> [INPUT DATA]:

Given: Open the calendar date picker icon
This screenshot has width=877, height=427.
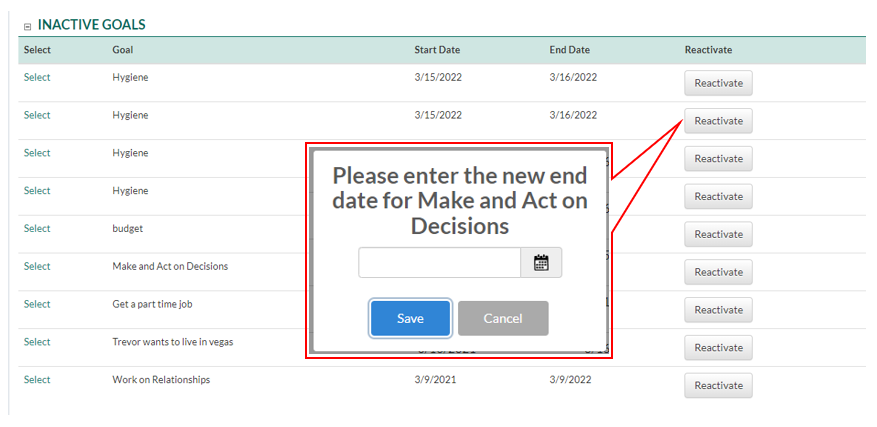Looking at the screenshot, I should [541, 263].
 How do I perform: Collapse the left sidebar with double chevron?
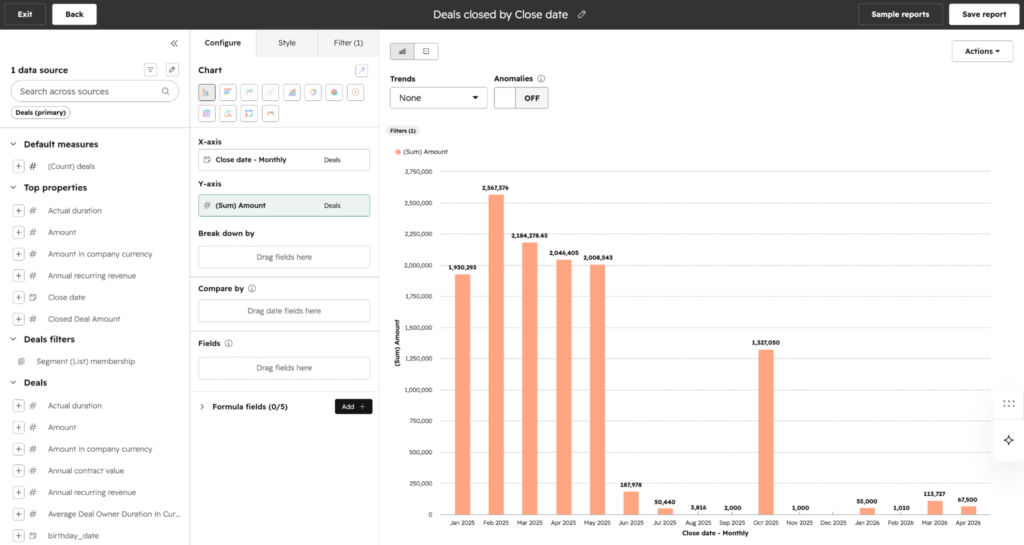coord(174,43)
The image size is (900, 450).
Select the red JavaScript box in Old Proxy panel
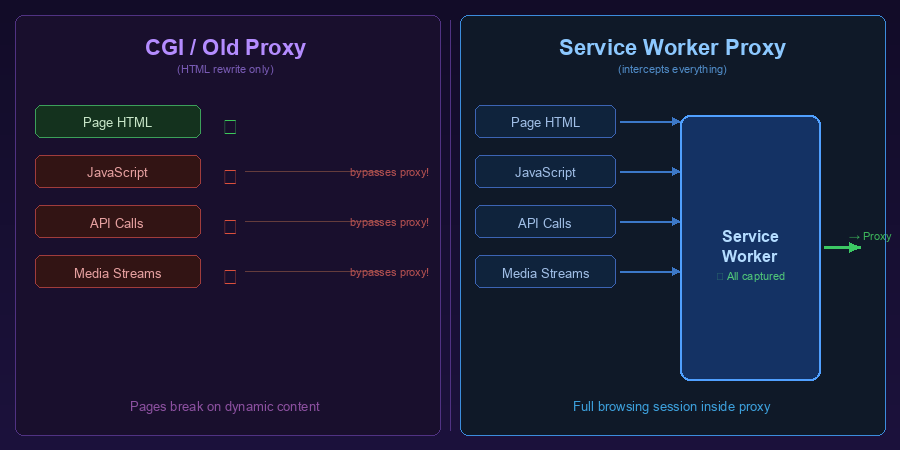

> [PROBLEM TO SOLVE]:
Omit the pictures and reproduce the records above exactly.

> [SOLUTION TO THIS TASK]:
Given: Open the calendar date picker icon
This screenshot has width=877, height=427.
Looking at the screenshot, I should [541, 263].
 How do I perform: Collapse the left sidebar with double chevron?
coord(174,43)
The image size is (900, 450).
Select the red JavaScript box in Old Proxy panel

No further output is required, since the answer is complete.